■ Work instruction
Rewrite the data starting at the line that contains "You are a GUI" and ending at the line that contains "pyautogui.click(x=134, y=27)", changing "GUI agent" to "desktop agent" and keeping everything else the same. Give back only those lines.
*** Opening Data ***
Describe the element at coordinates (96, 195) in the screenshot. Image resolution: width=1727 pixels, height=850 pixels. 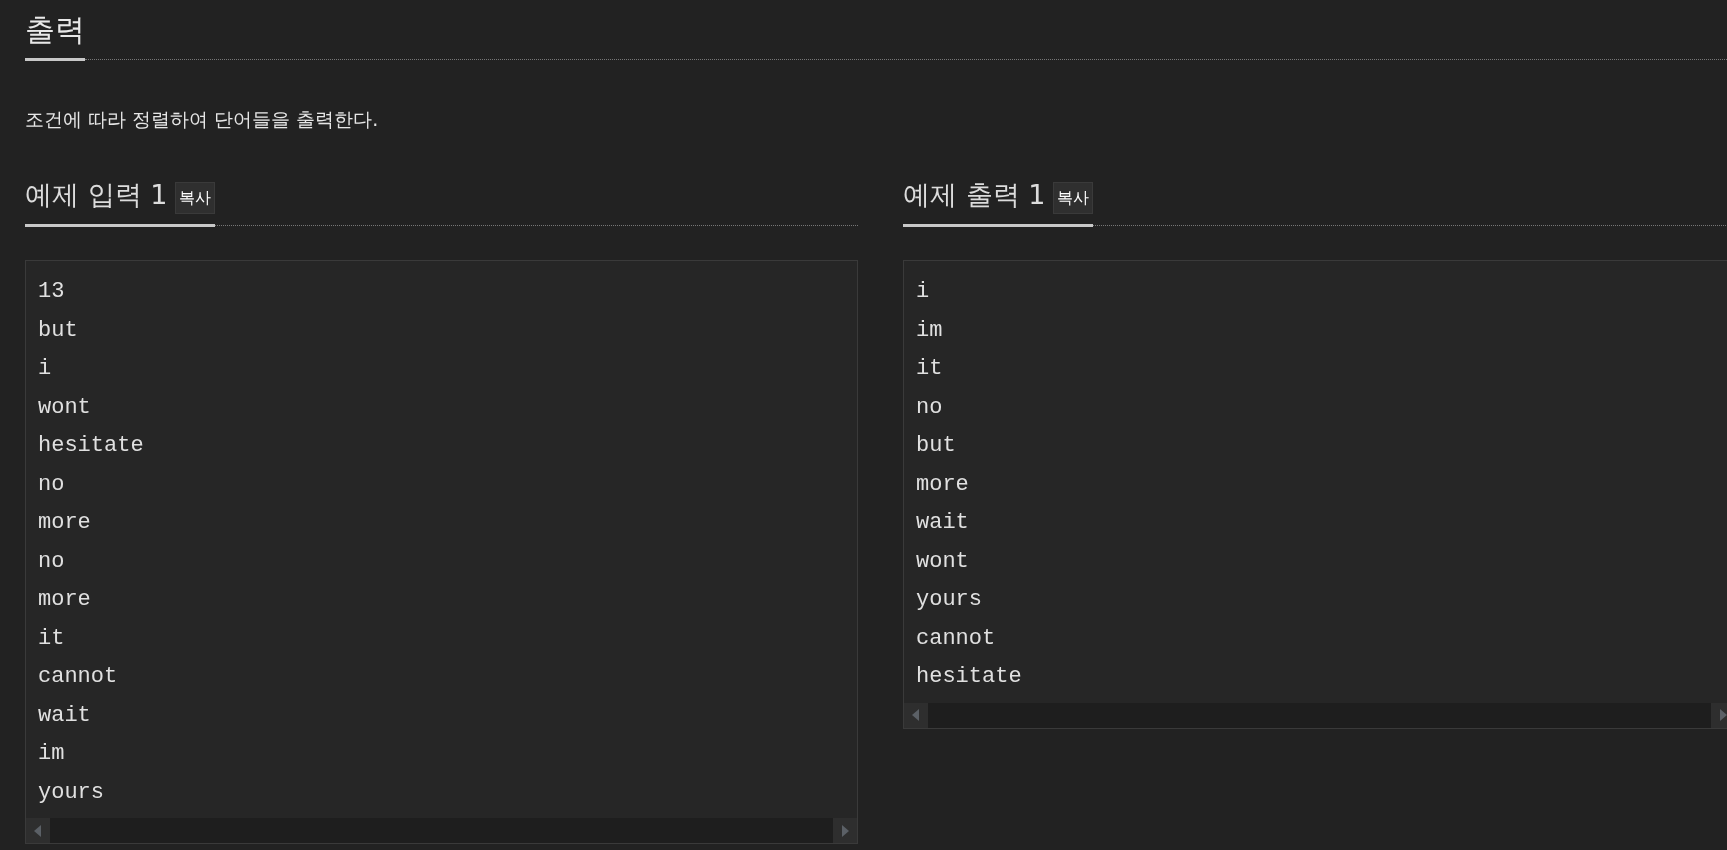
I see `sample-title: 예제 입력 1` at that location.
*** Closing Data ***
*** Opening Data ***
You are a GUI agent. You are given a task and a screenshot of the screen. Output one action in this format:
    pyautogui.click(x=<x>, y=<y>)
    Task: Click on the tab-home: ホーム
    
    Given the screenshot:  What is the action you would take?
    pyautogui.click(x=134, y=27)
*** Closing Data ***
■ Answer section
You are a desktop agent. You are given a task and a screenshot of the screen. Output one action in this format:
    pyautogui.click(x=<x>, y=<y>)
    Task: Click on the tab-home: ホーム
    
    Given the screenshot:  What is the action you would take?
    pyautogui.click(x=134, y=27)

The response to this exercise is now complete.